Mann aus Bergen soll 17-Jährigen sexuell missbraucht haben
Vermieterin (81) über Angeklagten (43): „Die jungen Kerle sind bei ihm ein und aus gegangen“
Traunstein/Grabenstätt/Bergen - Bisher steht es Aussage gegen Aussage - und Zeugen gibt es nicht: Ein 17-Jähriger soll betrunken im Halbschlaf von einem Mann sexuell missbraucht worden sein. Jetzt wird der Prozess am Traunsteiner Landgericht fortgesetzt.
Update, 15.24 Uhr - „Die jungen Kerle sind bei ihm ein und aus gegangen“
Nun wird die Vermieterin des Angeklagten als Zeugin geladen, eine rüstige 81-Jährige. Schon beim Betreten des Gerichtssaals winkt sie in Richtung Anklagebank und sagt: „Da hast uns ja was eingebrockt...“ Rund zwei Jahre vermietete sie bei Bergen eine kleine Wohnung an den Angeklagten – bis zu seiner Festnahme im vorigen August.

====

Aufgabe 1: Schreibe einen Abschnitt aus dem Artikel Wort für Wort ab. Beginne bei den Worten „Update, 15.24 Uhr“ und höre nach „im vorigen August.“ auf.
Artikel und Datensätze haben verschiedene Herkünfte.

Arbeitsdaten:
====

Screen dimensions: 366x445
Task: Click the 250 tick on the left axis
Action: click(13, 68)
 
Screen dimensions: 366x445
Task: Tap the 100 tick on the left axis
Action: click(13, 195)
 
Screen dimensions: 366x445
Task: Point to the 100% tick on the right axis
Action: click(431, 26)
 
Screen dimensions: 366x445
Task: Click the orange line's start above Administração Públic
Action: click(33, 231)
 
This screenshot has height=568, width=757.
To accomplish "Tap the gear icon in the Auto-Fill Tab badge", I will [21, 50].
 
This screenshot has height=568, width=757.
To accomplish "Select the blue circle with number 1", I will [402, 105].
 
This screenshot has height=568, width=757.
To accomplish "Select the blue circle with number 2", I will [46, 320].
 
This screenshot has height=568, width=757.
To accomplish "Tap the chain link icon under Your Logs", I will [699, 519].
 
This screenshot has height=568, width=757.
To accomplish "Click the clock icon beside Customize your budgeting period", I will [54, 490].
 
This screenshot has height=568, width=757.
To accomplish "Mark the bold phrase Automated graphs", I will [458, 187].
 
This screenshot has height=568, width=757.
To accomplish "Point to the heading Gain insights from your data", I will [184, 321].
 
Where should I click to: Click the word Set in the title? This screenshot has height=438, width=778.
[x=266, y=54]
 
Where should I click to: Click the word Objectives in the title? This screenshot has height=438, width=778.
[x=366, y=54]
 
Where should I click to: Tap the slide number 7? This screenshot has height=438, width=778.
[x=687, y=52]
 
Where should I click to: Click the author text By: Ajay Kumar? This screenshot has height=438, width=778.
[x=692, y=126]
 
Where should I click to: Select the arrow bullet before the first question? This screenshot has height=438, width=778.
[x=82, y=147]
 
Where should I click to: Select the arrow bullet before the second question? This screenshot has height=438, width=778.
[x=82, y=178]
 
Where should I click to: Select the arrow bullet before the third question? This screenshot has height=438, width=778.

====

Aufgabe 2: Ersetze in den Datensätzen „arrow bullet“ durch „square bullet“ und lass sonst alles unverändert. Das gilt für die Zeilen von der Zeile mit „first question? This screenshot has height=438, width=778.“ bis einschließlich der Zeile mit „[x=82, y=178]“, und nur diese Zeilen sollen ausgegeben werden.

Erwartete Ausgabe 1:
Update, 15.24 Uhr - „Die jungen Kerle sind bei ihm ein und aus gegangen“
Nun wird die Vermieterin des Angeklagten als Zeugin geladen, eine rüstige 81-Jährige. Schon beim Betreten des Gerichtssaals winkt sie in Richtung Anklagebank und sagt: „Da hast uns ja was eingebrockt...“ Rund zwei Jahre vermietete sie bei Bergen eine kleine Wohnung an den Angeklagten – bis zu seiner Festnahme im vorigen August.

Erwartete Ausgabe 2:
Where should I click to: Select the square bullet before the first question? This screenshot has height=438, width=778.
[x=82, y=147]
 
Where should I click to: Select the square bullet before the second question? This screenshot has height=438, width=778.
[x=82, y=178]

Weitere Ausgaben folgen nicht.